Panel and shelter studies provide a window into what happens to homeless people in naturally occurring situations—people who are receiving what might be referred to as “usual care.” A growing literature has also documented the extremely positive impact of subsidized and supportive housing interventions on subsequent course of homelessness. Debra Rog and Scott Holupka recently reviewed this literature, focusing not only on single-site studies but also on large-scale, multisite supportive housing initiatives such as the Robert Wood Johnson (RWJ)/HUD Homeless Families Program and the McKinney-supported studies of housing and services for seriously mentally ill homeless adults. Several lessons emerge from these studies. First, the vast majority of homeless people placed in housing stay housed. In the McKinney demonstration projects, for instance, 78 percent of those people placed in housing were stably housed in the community twelve to eighteen months later.
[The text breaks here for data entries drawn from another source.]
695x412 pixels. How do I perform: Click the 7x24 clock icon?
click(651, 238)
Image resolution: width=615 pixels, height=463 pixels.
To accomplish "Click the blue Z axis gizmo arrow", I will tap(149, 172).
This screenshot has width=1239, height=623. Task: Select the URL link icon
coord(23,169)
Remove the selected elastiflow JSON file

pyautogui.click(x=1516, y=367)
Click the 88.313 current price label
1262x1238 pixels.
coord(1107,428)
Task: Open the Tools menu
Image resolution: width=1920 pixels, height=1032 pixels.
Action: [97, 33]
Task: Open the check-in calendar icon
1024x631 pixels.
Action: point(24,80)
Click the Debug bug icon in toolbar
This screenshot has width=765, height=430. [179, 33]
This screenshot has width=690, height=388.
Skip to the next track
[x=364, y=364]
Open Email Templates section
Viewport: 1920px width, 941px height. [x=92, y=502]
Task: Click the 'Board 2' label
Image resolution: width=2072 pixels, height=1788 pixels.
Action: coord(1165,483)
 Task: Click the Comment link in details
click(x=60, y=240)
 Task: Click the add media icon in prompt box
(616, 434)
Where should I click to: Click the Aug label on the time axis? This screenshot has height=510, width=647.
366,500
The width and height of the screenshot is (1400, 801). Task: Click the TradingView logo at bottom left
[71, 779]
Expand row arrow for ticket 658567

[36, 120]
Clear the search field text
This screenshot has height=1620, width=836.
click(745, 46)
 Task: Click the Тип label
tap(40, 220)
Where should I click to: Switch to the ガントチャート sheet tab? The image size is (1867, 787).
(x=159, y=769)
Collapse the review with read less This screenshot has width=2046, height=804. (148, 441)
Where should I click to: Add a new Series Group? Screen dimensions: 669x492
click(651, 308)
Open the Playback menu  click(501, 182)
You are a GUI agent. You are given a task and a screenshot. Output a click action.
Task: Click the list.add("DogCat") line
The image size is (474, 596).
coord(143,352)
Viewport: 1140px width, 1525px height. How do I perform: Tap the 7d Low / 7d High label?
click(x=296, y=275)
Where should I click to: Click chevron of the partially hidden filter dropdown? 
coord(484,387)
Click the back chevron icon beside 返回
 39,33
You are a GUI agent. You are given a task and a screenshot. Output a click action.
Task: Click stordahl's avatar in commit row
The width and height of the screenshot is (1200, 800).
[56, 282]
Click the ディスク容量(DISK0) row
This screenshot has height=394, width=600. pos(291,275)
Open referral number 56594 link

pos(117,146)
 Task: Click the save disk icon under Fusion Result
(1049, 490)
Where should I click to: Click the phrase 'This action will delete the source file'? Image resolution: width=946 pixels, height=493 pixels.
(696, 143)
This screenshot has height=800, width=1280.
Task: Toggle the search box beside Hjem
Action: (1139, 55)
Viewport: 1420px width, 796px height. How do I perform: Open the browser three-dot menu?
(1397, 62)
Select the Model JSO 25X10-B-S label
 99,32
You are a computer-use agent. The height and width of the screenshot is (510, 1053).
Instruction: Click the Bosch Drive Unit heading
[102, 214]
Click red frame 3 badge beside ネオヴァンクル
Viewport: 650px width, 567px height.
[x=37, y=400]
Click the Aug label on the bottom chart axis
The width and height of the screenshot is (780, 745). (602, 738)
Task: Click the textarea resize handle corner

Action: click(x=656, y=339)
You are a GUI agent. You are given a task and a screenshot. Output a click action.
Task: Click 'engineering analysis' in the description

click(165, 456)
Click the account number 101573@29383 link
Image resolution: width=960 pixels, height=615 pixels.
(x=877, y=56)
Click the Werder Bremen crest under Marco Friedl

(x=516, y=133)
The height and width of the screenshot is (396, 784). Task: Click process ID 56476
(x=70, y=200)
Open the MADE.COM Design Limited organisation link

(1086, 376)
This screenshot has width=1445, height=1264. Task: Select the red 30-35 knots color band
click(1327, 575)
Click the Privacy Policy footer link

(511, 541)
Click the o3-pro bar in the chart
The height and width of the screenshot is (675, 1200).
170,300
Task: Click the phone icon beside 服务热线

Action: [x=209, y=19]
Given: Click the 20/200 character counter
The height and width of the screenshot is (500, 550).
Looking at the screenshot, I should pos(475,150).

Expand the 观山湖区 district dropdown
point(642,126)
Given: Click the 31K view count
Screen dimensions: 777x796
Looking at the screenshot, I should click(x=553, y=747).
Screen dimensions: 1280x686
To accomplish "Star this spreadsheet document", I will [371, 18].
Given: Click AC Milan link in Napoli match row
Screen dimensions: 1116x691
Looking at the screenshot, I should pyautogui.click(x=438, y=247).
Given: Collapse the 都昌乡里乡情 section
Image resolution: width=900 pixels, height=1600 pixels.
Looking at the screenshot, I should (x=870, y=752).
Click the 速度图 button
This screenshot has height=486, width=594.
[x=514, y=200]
In the RWJ/HUD program, more than 85 percent of the homeless families who received Section 8 housing certificates (subsidies that make apartments affordable) were still in permanent housing eighteen months later. Housing by itself, however, may not always be enough. Subsidizing the cost of housing increases stability, especially where subsidies allow people to live in safer, more decent housing. Supportive services may be needed to help establish, maintain, and enhance stability. However, providing secure housing first is the most effective way of stabilizing homeless adults and families.
Where We Go From Here
Clearly, we need to learn more about who becomes homeless, patterns of homelessness over time, and the factors that predict movement into and out of homelessness. We do understand, however, that a large number of people experience homelessness and then never experience homelessness again, that homelessness is a chronic condition for a much smaller number of people, and that in between, a substantial number of people experience ongoing residential instability, moving into and out of homelessness repeatedly over time. Similarly, we understand that access to institutional resources, including the safety net meant to support economically marginal households, plays a critical role in determining which group people find themselves in. Finally, we know that proven models for successfully intervening with the full range of homeless subpopulations exist. What remains is the will to translate these understandings into broad policy initiatives that are capable of both preventing homelessness and ameliorating it when it occurs.